In speaking she, too, looked at her mother, although every word was aimed at her father.
“It is a cruel trick that we have!” Hetty had said of the habit. “Every ball strikes that much-tried and innocent woman, no matter who throws it.”
“Of course!” retorted the sarcastic daughter. “And must while the angle of incidence is equal to that of reflection.”
In the discussion upon family versus church religion she carried her point by a coup d’état.
“Pews and staring pewholders are all well enough for straight-backed Christians!” she snarled. “I won’t be made a holy show of to gratify all the preachers and presbyteries in America!”
Anything like physical deformity was especially obnoxious to Mr. Wayt. The most onerous duties pertaining to his holy office were visitation of the sick and burial of the dead. Hester’s beautiful golden hair, falling far below her waist, veiled her humped shoulders, and her refined face looking out from this aureole, as she lay in her wheeled chair, would be picturesquely interesting in the chancel, if not seen too often there. The coarse realism of her refusal routed him completely. With an artistic shudder and a look of eloquent misery, likewise directed at his wife, he withdrew his forces from the field. That night she read “Sartor Resartus” to him from three o’clock until 6 A. M., so intolerable was his agony of sleeplessness.

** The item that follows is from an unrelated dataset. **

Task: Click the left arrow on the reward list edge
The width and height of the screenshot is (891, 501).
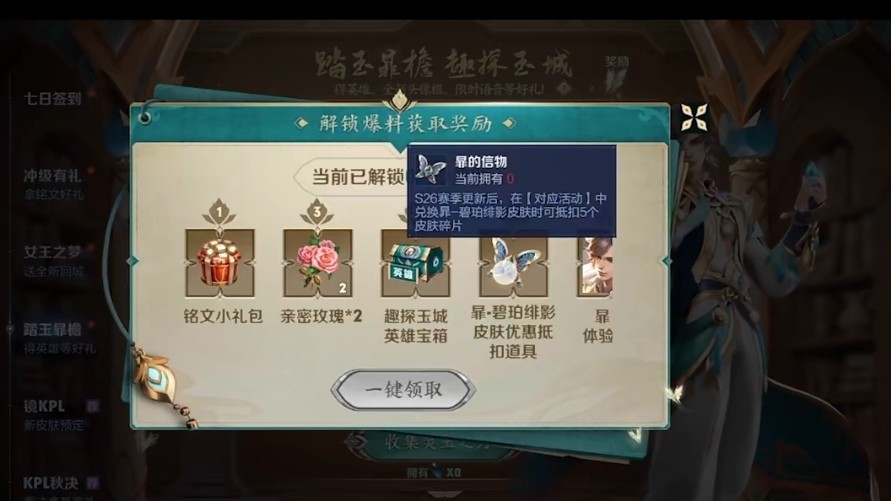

It happened so often that Hetty was the only responsible member of the family who could remain at home with the crippled girl, that neither Mr. nor Mrs. Wayt seemed to remark that her churchgoing was less than nominal. Hester called Sunday her “white-letter day,” and was usually then in her best and most tolerant temper, while her fellow-sinner looked forward to the comparative rest and liberty it afforded as the wader in marshlands eyes a projecting shoulder of firm ground and dry turf.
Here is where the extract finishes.